Department of Neuroradiology, Klinikum rechts der Isar der Technischen Universitat, Munich, Germany.
Department of Neurosurgery, Klinikum rechts der Isar der Technischen Universitat, Munich, Germany.
Ann Surg Oncol. 2018 Feb;25(2):558-564. doi: 10.1245/s10434-017-6253-0. Epub 2017 Nov 20.
Incomplete resection of glioblastoma is discussed controversially in the era of combined radiochemotherapy.
The aim of this study was to analyze the benefit of subtotal tumor resection for glioblastoma patients as this was recently questioned in the era of radiochemotherapy.

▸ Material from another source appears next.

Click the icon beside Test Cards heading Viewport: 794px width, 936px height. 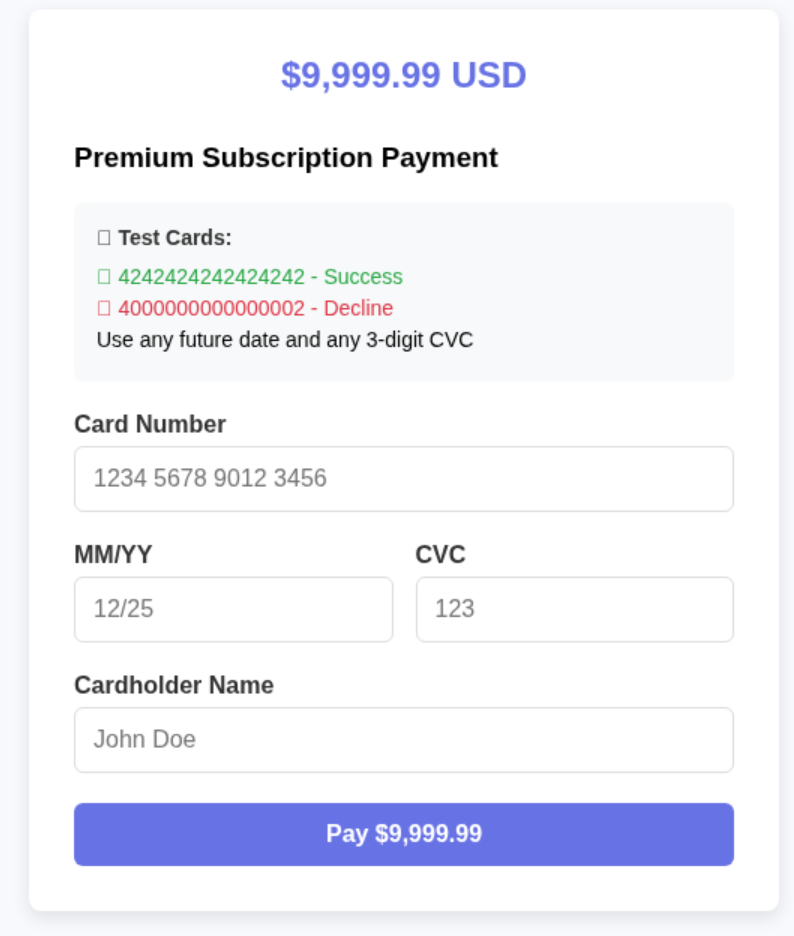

Overall, 209 patients undergoing surgery for newly diagnosed WHO grade IV gliomas were retrospectively analyzed, and pre- and postoperative tumor volumes were manually segmented (cm). Survival analyses were performed, including prognostic factors such as age, Karnofsky performance score (KPS), O-methylguanine-DNA-methyltransferase (MGMT) promoter methylation status, and adjuvant treatment regimen.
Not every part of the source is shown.